Für den Wiener ist zum Beispiel das Lichtental eine Gegend zwischen Nußdorfer- und Althanstraße, und nicht ein geheimes Passwort für den Zugang in das abgründige Innere dieser Stadt. Gerade das schien es mir lange Zeit zu sein und - ohne es recht erklären zu können, muss ich es eingestehen - es hat für mich bis heute nicht sein Naheverhältnis zu einem Mysterium verloren. Unausgesprochen war für mich klar, dass ich mich erst dann als Wiener bezeichnen werde können, wenn ich den geheimnisvollen Sinn des Satzes "Drunt im Lichtental" verstehen werde. Fürs Verständnis langt es heute, und auch die Scheu vor dem Geheimnis habe ich abgelegt, aber eine Selbstverständlichkeit ist es mir noch immer nicht geworden.

Ein Tal in der Stadt!

An der Oberfläche kam meine Unsicherheit gegenüber dem Lichtental daher, dass es so offenkundig eine Bezeichnung des offenen Landes war, mit der hier ein Stadtteil beschrieben wird. Lich-tental - das lässt sich in einem Atemzug mit Lavanttal, Ennstal oder Paznauntal aussprechen. Das klingt nach Berghängen, Wäldern, Wiesen und Bächen. Welch eine Anmaßung also einer grauen Vorstadt, sich ein Tal zu nennen, ein lichtes noch dazu!

Mit der Erkenntnis, dass der Name aus einer Zeit stammte, da die Stadt von ihren eigenen Mauern zusammengepfercht, dem Land um sie noch viel mehr Spielraum ließ, verblasste vorübergehend mein Interesse am und meine Scheu vor dem Lichtental. Das Geheimnis schrumpfte zur Banalität: Eine der sieben Stufen, die vom Wienerwald zum Donauufer führen, war mit "Tal" bezeichnet worden, etwas großsprecherisch vielleicht, und doch nicht ganz grundlos, wenn man sich vom Abhang nördlich der heutigen Nußdorfer Straße die Häuser wegdenkt und sich an ihrer Stelle Wiesen, Felder und Äcker vorstellt, die den Blick ins Land zu seinen Füßen zulassen.

Das Interesse erwachte erst wieder, als ich mich mit Franz Schubert zu beschäftigen begann, mit seiner Musik und seinem Leben. Schubert ist ein gebürtiger Lichtentaler. Diesen Umstand sollte man sogar betonen: Er war ein Lichtentaler, und nicht ein Wiener. Schnitzler war Wiener, selbstverständlich Karl Kraus, selbstverständlich Hoffmannsthal. Schubert hingegen war Lichten-taler.

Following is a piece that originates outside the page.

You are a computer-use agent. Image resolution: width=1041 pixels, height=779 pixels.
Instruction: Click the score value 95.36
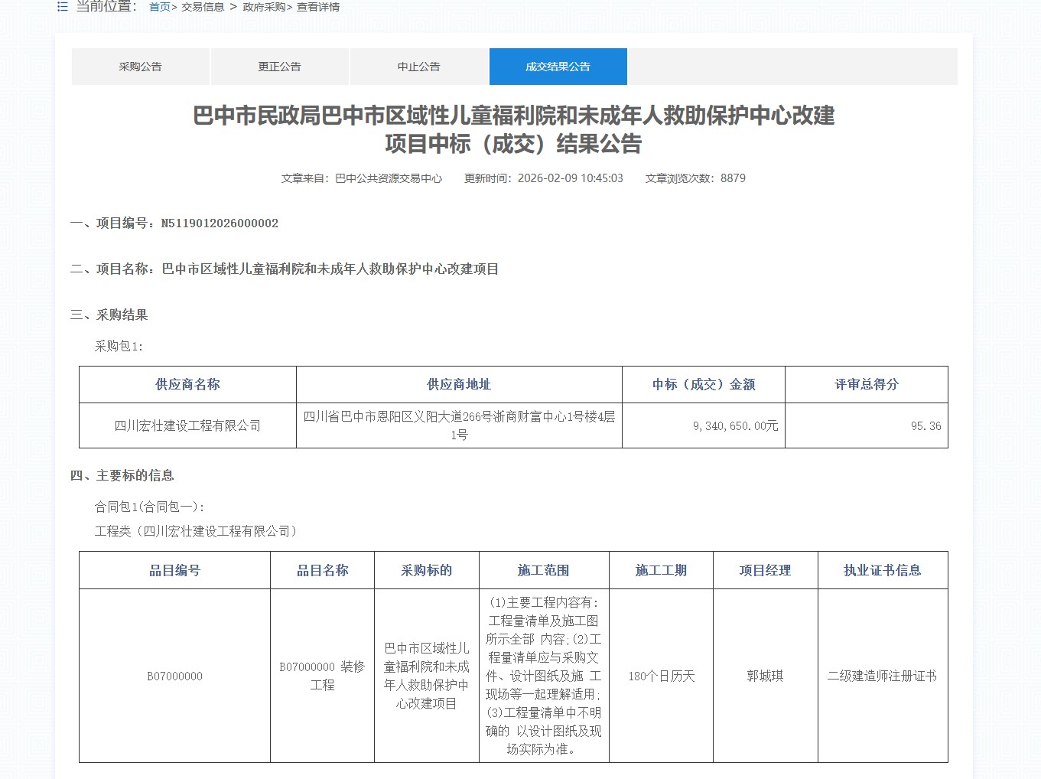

Bevor ich diese standesamtliche Willkür zu erklären versuche, muss ich ihr noch eine weitere Ungereimtheit hinzufügen: Für mich ist der Lichtentaler Franz Schubert der Inbegriff von Wien. Ich stelle natürlich allseits anheim, jede andere Persönlichkeit aus der Kulturgeschichte Wiens für den genius loci zu halten. Ich sage nur, dass in meinem Verständnis der Stadt Schubert der eigentliche genius loci ist, mehr jedenfalls als der Weltbürger Mozart, mehr als der Bildungsbürger Freud und mehr als etwa die Kaffeehausbürger der Jahrhundertwende. Das hängt damit zusammen, dass ich das Biedermeier mehr als das Barock und mehr als das Fin de siècle für die Schicksalszeit Wiens halte. Nur insoferne, als er noch ins Biedermeier hineinragt, stelle ich einen zweiten Vorstädter ganz ganz nahe zu Schubert ins Zentrum des Wesens dieser Stadt: den Leopoldstädter Johann Strauß.

Die Pubertät Wiens


Im Biedermeier - so lautet meine Unterstellung zum Wesen dieser Stadt - durchlebte Wien seine Pubertät. Die Pubertät ist die Blütezeit des Unausgesprochenen, der gärenden Gefühle, der Flausen im Kopf, der süßen Schmerzen, der herben Enttäuschungen, der bitteren Verdrängungen, der endgültigen Komplexe.

Wäre das Leben eine Landkarte, und könnte man die Pubertät als Landstrich auf ihr eintragen, so läge sie in der tiefsten Provinz, dort wo die weitschweifigsten Ideen den geringsten Handlungsspielraum haben, wo zwischen Vorsatz und Ausführung die größte Kluft liegt, wo die schönsten Hoffnungen versanden.

Das Biedermeier ist geprägt durch den Metternichschen Polizei- und Spitzelstaat, der zur Volksentmündigung ähnliche Methoden anwandte wie die heutigen Ostblockregime. Spiritus rector der Entmündigung war Kaiser Franz II., der "gute Kaiser Franz", welchen Beinamen ihm seine Untertanen gaben. Eine zunächst unerklärliche Verirrung des Volksmundes, seinen eigenen Peiniger und Unterdrücker "gut" zu nennen! Aber braucht nicht auch der Pubertäre eine Autorität, die er gut heißt, wenn auch nur zu dem Zweck, sich an ihr zu messen, mit ihr zu hadern, sie letztlich vom Podest zu stürzen?